In an effort to help organisations to understand their duties and accountabilities here are 7 reasons to comply with Health, Safety and Environmental legislation.
Every CEO of a business is personally liable to ensure compliance with health and safety legislation or face criminal prosecution with fines of up to R100,000 and / or 5 years imprisonment. Alternatively, if the business is found to be causing damage to the environment the CEO could face prosecution with fines up to R10,000,000 and / or 10 years imprisonment.
The KING IV Report on Corporate Governance includes a principle that the "the Governing Body should govern compliance with applicable laws, non-binding rules, codes and standards in a way that supports the organisation being an ethical and good corporate citizen." This includes compliance to the relevant Occupational Health and Safety and Environmental legislation but also includes municipal by-laws. There should also be regular measurement against bare minimum legislative and regulatory requirements. Performance should be disclosed to stakeholders. (Part 5.4, Chapter 4).
The ISO 9000, ISO 14000 and OHSAS 18000 (soon to be ISO 45000) Standards require a company to “determine statutory and regulatory requirements” and to ensure that “the organisation has the ability to meet the defined requirements” (Clause 7.2.1, 7.2.2).
The Promotion of Access to Information Act (No 2 of 2000) requires all public and private companies to make available records of public interest on request. This may include “information about Health and Safety” (Business Day 8 January 2003).
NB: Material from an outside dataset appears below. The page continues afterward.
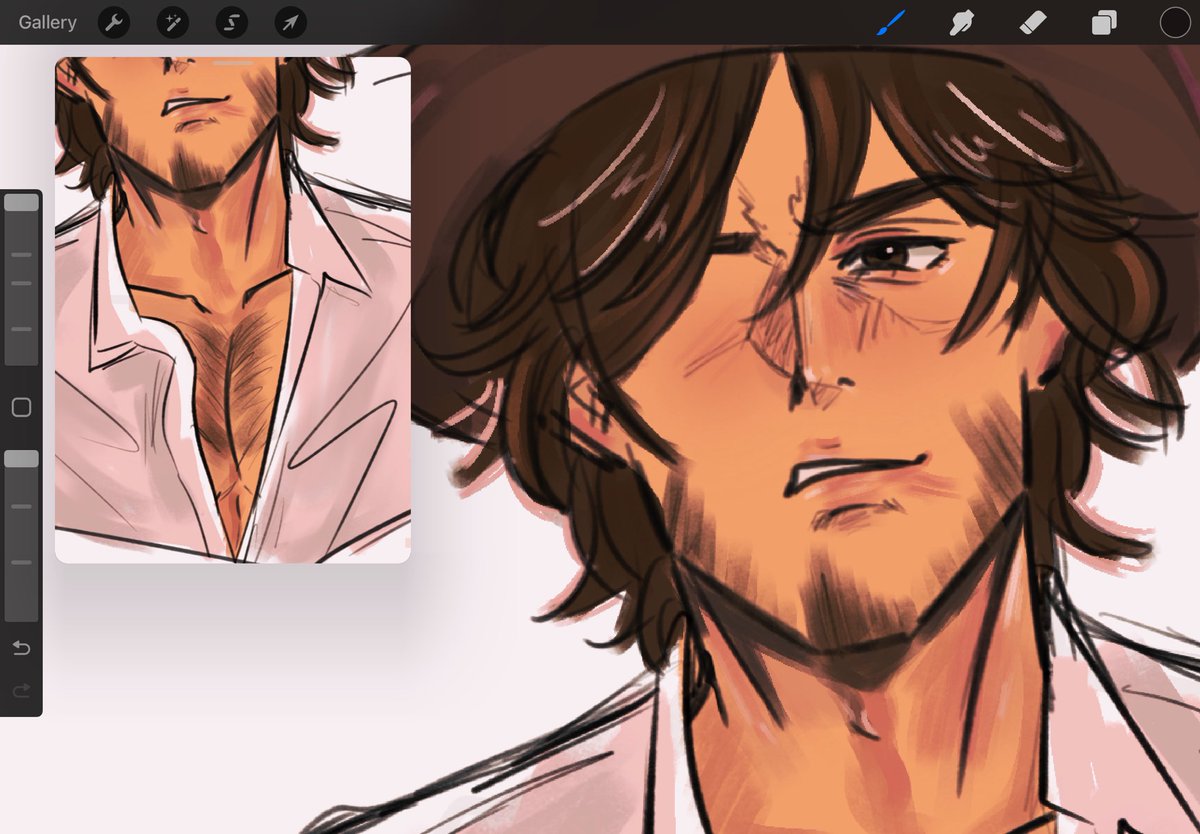Open the color picker via the color circle
The image size is (1200, 834).
[1174, 22]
A Growing Number of Corporate Clients request contracting firms to sign Contractual Agreements whereby the responsibility for health and safety matters relating to the work performed by the contractor are the sole obligation of the contractor – Section 37 (2) of the OHS Act.
Tender Requirements: Tenders issued by government, parastatals and corporates now often include the requirement for disclosing your compliance status and incident history. Compliance is now becoming a prerequisite for tender opportunities.
To qualify for Insurance Payout on Claims, one must comply with all respective legal requirements. If found not to be compliant, any claims may be repudiated (even though premiums are paid up).